##### SUPPLIED RECORDS #####

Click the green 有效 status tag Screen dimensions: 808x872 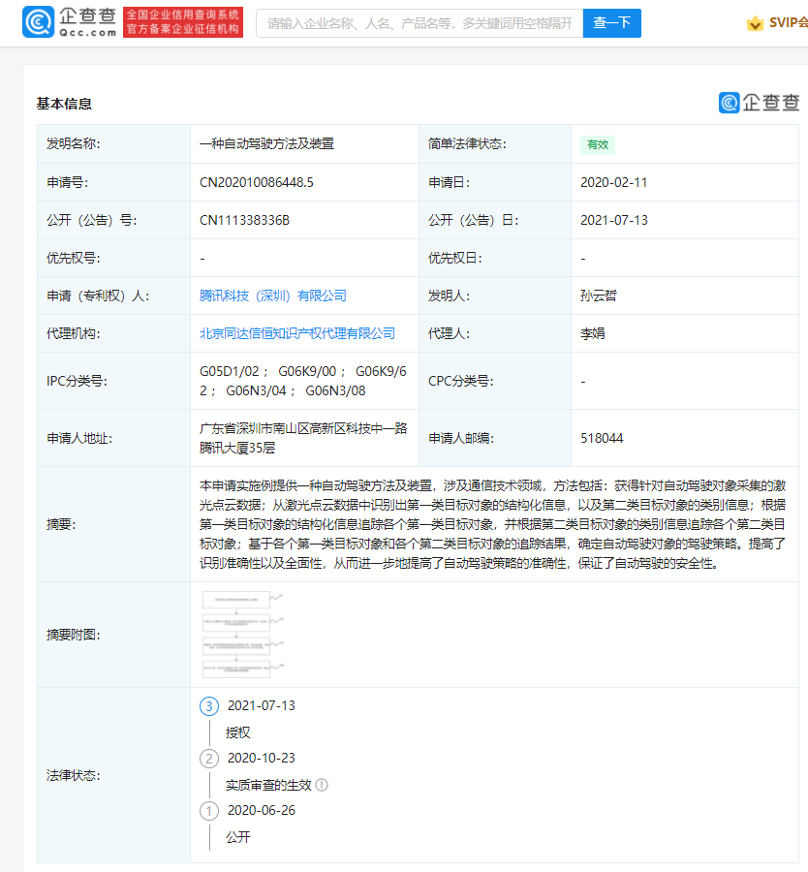pos(597,144)
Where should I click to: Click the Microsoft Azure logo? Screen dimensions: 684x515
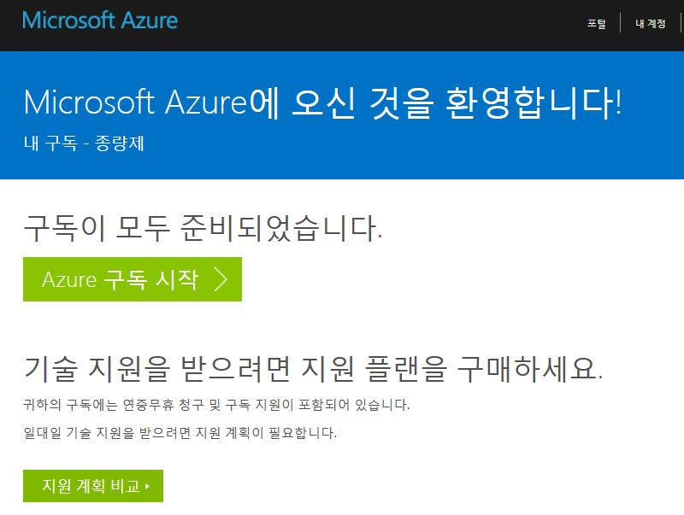(100, 20)
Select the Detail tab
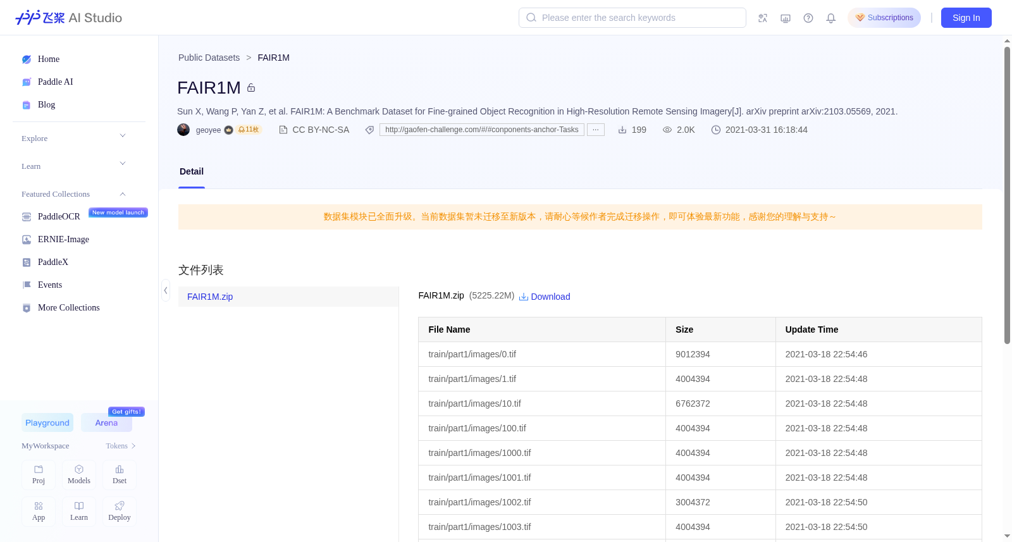Image resolution: width=1012 pixels, height=542 pixels. (x=192, y=172)
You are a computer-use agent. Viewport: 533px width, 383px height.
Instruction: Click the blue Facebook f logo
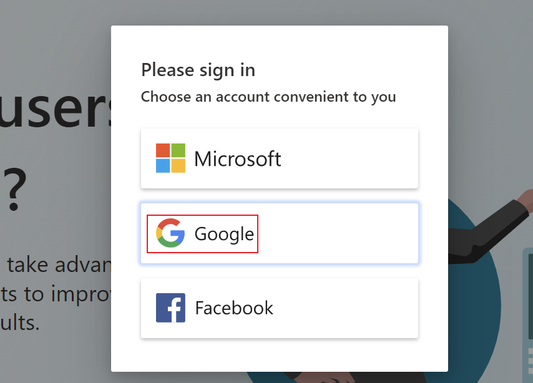coord(170,308)
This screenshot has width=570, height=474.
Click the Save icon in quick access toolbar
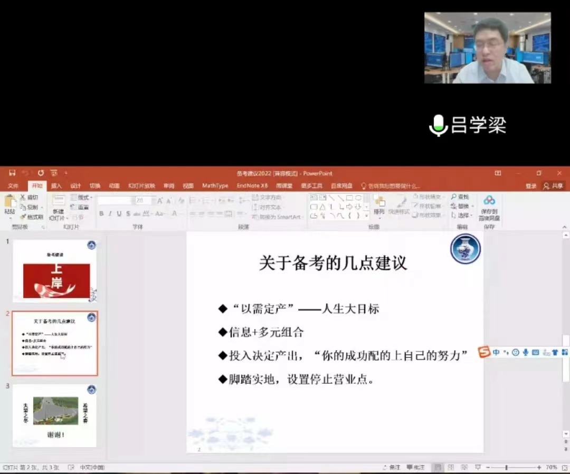tap(12, 173)
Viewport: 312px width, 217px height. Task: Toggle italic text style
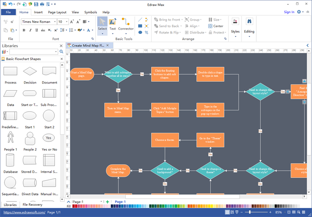click(30, 30)
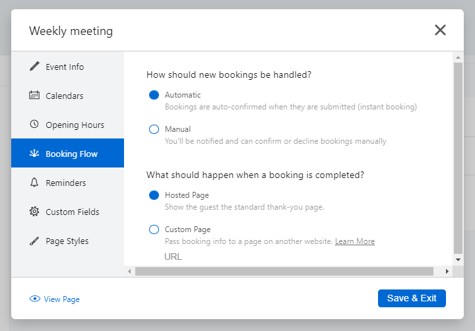Click the vertical scrollbar down arrow

[459, 260]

#####

No pictures belong in the copy: reproduce exactly the lines above from the one that contains "Viewport: 312px width, 217px" through the last line of the entries.

Viewport: 312px width, 217px height. Task: Toggle italic text style
click(30, 30)
Click the vertical scrollbar down arrow

[459, 260]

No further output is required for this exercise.